-------- Data for analysis
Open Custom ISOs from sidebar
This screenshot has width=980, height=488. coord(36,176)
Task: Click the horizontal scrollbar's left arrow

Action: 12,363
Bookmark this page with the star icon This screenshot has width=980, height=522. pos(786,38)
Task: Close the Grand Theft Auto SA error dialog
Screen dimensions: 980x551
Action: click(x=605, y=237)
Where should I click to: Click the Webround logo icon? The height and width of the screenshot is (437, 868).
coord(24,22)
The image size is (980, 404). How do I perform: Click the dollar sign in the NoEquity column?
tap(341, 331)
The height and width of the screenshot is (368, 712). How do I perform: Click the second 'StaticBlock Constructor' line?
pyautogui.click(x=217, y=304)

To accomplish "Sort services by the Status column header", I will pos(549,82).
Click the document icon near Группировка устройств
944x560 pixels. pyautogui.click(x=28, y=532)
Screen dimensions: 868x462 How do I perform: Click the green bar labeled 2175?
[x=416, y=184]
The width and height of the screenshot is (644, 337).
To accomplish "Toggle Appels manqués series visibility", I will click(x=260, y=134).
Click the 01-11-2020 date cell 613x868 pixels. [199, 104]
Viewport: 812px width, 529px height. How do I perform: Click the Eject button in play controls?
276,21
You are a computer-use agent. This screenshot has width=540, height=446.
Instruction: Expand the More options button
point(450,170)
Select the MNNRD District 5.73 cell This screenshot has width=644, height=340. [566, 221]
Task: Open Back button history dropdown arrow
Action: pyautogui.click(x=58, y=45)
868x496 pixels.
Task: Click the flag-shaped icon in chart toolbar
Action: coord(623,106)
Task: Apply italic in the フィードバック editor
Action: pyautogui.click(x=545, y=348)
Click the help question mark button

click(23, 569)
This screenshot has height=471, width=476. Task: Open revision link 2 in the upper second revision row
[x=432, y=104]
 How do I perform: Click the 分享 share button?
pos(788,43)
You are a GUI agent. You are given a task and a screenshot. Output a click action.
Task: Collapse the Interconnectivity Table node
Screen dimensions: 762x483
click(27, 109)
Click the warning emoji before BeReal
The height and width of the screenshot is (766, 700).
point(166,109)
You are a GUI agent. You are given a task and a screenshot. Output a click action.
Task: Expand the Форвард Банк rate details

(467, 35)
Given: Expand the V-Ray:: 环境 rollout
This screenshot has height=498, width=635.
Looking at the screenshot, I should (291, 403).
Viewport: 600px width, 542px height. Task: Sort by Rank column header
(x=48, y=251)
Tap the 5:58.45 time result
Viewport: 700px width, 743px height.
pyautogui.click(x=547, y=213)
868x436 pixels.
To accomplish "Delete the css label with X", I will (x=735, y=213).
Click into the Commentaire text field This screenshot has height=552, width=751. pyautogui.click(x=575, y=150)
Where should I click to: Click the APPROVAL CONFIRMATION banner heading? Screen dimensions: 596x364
----------------
Problem description ->
When you copy the data, keep every line word for word.

Solution for this problem ->
Open Custom ISOs from sidebar
This screenshot has width=980, height=488. coord(36,176)
Task: Click the horizontal scrollbar's left arrow

Action: 12,363
Bookmark this page with the star icon This screenshot has width=980, height=522. pos(786,38)
Task: Close the Grand Theft Auto SA error dialog
Screen dimensions: 980x551
Action: click(x=605, y=237)
Where should I click to: Click the Webround logo icon? The height and width of the screenshot is (437, 868).
coord(24,22)
The image size is (980, 404). How do I perform: Click the dollar sign in the NoEquity column?
tap(341, 331)
The height and width of the screenshot is (368, 712). How do I perform: Click the second 'StaticBlock Constructor' line?
pyautogui.click(x=217, y=304)

To accomplish "Sort services by the Status column header", I will pos(549,82).
Click the document icon near Группировка устройств
944x560 pixels. pyautogui.click(x=28, y=532)
Screen dimensions: 868x462 How do I perform: Click the green bar labeled 2175?
[x=416, y=184]
The width and height of the screenshot is (644, 337).
To accomplish "Toggle Appels manqués series visibility", I will click(x=260, y=134).
Click the 01-11-2020 date cell 613x868 pixels. [199, 104]
Viewport: 812px width, 529px height. How do I perform: Click the Eject button in play controls?
276,21
You are a computer-use agent. This screenshot has width=540, height=446.
Instruction: Expand the More options button
point(450,170)
Select the MNNRD District 5.73 cell This screenshot has width=644, height=340. [566, 221]
Task: Open Back button history dropdown arrow
Action: pyautogui.click(x=58, y=45)
868x496 pixels.
Task: Click the flag-shaped icon in chart toolbar
Action: coord(623,106)
Task: Apply italic in the フィードバック editor
Action: pyautogui.click(x=545, y=348)
Click the help question mark button

click(23, 569)
This screenshot has height=471, width=476. Task: Open revision link 2 in the upper second revision row
[x=432, y=104]
 How do I perform: Click the 分享 share button?
pos(788,43)
You are a GUI agent. You are given a task and a screenshot. Output a click action.
Task: Collapse the Interconnectivity Table node
Screen dimensions: 762x483
click(27, 109)
Click the warning emoji before BeReal
The height and width of the screenshot is (766, 700).
point(166,109)
You are a GUI agent. You are given a task and a screenshot. Output a click action.
Task: Expand the Форвард Банк rate details

(467, 35)
Given: Expand the V-Ray:: 环境 rollout
This screenshot has height=498, width=635.
Looking at the screenshot, I should (291, 403).
Viewport: 600px width, 542px height. Task: Sort by Rank column header
(x=48, y=251)
Tap the 5:58.45 time result
Viewport: 700px width, 743px height.
pyautogui.click(x=547, y=213)
868x436 pixels.
To accomplish "Delete the css label with X", I will (x=735, y=213).
Click into the Commentaire text field This screenshot has height=552, width=751. pyautogui.click(x=575, y=150)
Where should I click to: Click the APPROVAL CONFIRMATION banner heading? Screen dimensions: 596x364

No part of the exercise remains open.